Simply put, the Treo 600 is an e-mail machine. The Mail program handles up to five POP3 accounts; you can even add new POP3 e-mail accounts directly to the device and start using them instantly. You can also download and install new applications (PRC files) or MIDI polyphonic ring tones--a huge plus over older models. SMS lets you send text messages up to 160 characters in length and includes a nice, new chat feature that basically mimics instant messaging.
The Blazer Web browser has several new tricks. It reformats Web pages in a single column so that you don't need to scroll from left to right; you can also save pages for later reference and beam bookmarks to other devices. We installed PDAapps' VeriChat, an excellent IM client for AIM, ICQ, MSN, and Yahoo that works with the five-way control but is not included. Handspring also did not bundle a desktop redirector for do-it-yourself access to Microsoft Exchange or Lotus Notes e-mail, though corporations can still give employees access using server-based solutions.
Since the phone is MMS ready, you can use the integrated VGA camera to send pictures (with sounds or notes) via POP3 e-mail or to attach images to contacts in your phone book for photo caller ID. The Treo works fine for these basic tasks, but it really struggles in low light and will hardly replace your digital camera. To get the MP3 player, NormSoft's highly rated Pocket Tunes 2.0.5 (which supports MP3, OGG Vorbis, and WAV files), you have to register your Treo 600, and you'll need to purchase an adapter for the mini stereo headphone jack if you want to use your standard, Walkman-style headphones.
Handspring says its first objective with the Treo 600 was to build a good phone, and the company has largely succeeded. In our tests of the GSM world phone (850/900/1800/1900; GPRS), the sound quality was consistently solid whether we held it to our ear, used the included earbud, or activated the speakerphone. Using GPRS, we found that data service in both the San Francisco Bay Area and the New York metropolitan area was reliable and fast enough for e-mail, though it dragged a bit downloading Web pages.
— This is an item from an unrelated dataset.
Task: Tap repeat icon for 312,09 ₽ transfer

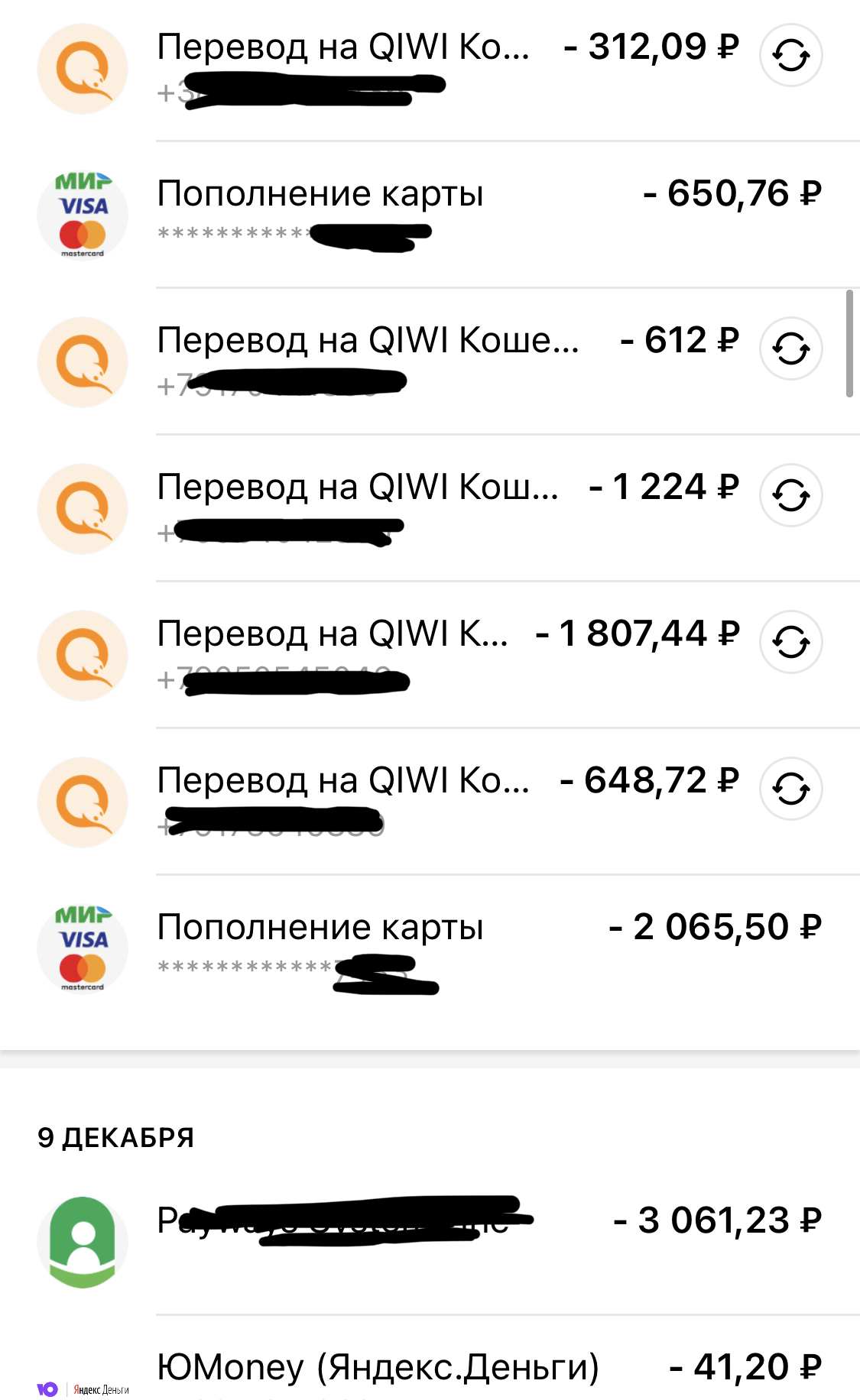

In our tests, the Treo 600 easily outlasted older models, thanks to its rechargeable lithium-ion battery, which runs nearly the entire length of the unit and is about twice the size of an average cell. We managed to get 4 hours, 54 minutes of talk time--an hour shy of the 6 hours that Handspring promises. In our tests for standby time, the Treo 600 fell well short of the rated 10 days, but actual battery life varies widely depending on how hard the phone has to work to pick up a signal in a given area. One reason to get this Treo 600 over the Sprint's CDMA version, officially dubbed the PCS Vision Smart Device Treo 600, is that the GSM phone offers longer battery life. On the other hand, Sprint's 3G data network is a bit speedier than the GPRS data networks with which this phone is compatible.